Unopened maple sugar, syrup, or butter should be stored in a cool, dry place, such as the refrigerator or freezer. The flavour of maple products is best preserved over long periods when they are stored in a deep freezer. Be sure to cover opened products tightly and store them in the refrigerator.  

 

Nutritional Information

 

Unlike corn syrup or commercial white sugar, graded maple syrup and sugar are all-natural products that do not contain additives or preservatives. Just one tablespoon of maple syrup provides 33% of our daily manganese requirements, an important mineral for antioxidative reactions in the body, as well as 6% of our zinc needs.

 

One tablespoon of maple syrup provides 52 calories, 0g fat, 13g carbohydrate, 0g dietary fibre and 0g protein.

 

Maple Syrup Grades

 

All maple syrup sold in Canada must be graded. Syrups fall into three categories, primarily based on colour.

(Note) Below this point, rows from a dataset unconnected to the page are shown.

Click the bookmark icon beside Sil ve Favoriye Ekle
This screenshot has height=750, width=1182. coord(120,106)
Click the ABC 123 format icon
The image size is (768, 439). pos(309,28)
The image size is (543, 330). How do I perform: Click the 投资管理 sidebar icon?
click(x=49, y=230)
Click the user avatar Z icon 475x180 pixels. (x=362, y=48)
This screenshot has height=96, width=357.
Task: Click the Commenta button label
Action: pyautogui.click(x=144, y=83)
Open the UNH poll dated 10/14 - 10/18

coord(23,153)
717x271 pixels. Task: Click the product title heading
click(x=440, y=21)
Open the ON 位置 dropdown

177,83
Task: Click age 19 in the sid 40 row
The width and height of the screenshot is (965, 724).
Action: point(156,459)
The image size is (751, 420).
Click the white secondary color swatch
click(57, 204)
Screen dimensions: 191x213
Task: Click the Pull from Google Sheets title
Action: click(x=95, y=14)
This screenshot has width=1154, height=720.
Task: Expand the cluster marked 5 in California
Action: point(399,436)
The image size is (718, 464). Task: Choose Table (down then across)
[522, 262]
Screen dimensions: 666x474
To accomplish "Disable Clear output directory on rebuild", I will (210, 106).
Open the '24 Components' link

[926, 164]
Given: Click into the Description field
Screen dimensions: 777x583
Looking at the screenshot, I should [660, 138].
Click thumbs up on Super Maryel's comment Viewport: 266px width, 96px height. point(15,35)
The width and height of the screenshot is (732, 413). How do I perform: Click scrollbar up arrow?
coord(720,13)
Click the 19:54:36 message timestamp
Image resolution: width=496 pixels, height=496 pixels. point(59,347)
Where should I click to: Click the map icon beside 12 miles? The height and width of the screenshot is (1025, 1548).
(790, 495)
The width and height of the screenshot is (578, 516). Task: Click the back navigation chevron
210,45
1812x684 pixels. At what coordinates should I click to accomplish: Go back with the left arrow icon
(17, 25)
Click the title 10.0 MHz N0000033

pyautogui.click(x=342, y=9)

The lightest coloured sap (Extra Light class) comes early in the season and has the most delicate maple flavour. When daylight increases and temperatures warm, the concentration of sugars and other components change. Syrup made from this sap takes on a darker colour and stronger flavour (Light to Amber classes). Syrup that falls into the Dark class can only be sold for commercial use, as its flavour and colour are less desirable than the higher classes.

 

Use Maple Syrup as a Substitute for Other Sweeteners

 

Maple syrup provides a unique flavour and natural alternative to commercial sweeteners. It can be used as a substitute for any sweetener such as corn syrup, honey, molasses, and sugar. To replace sugar, use a quantity of syrup equal to the quantity of sugar called for in the recipe. However, for every 250 millilitres (1 cup) of sugar replaced, reduce by 60 millilitres (1/4 cup) the quantity of liquid (milk, water, or juice) required.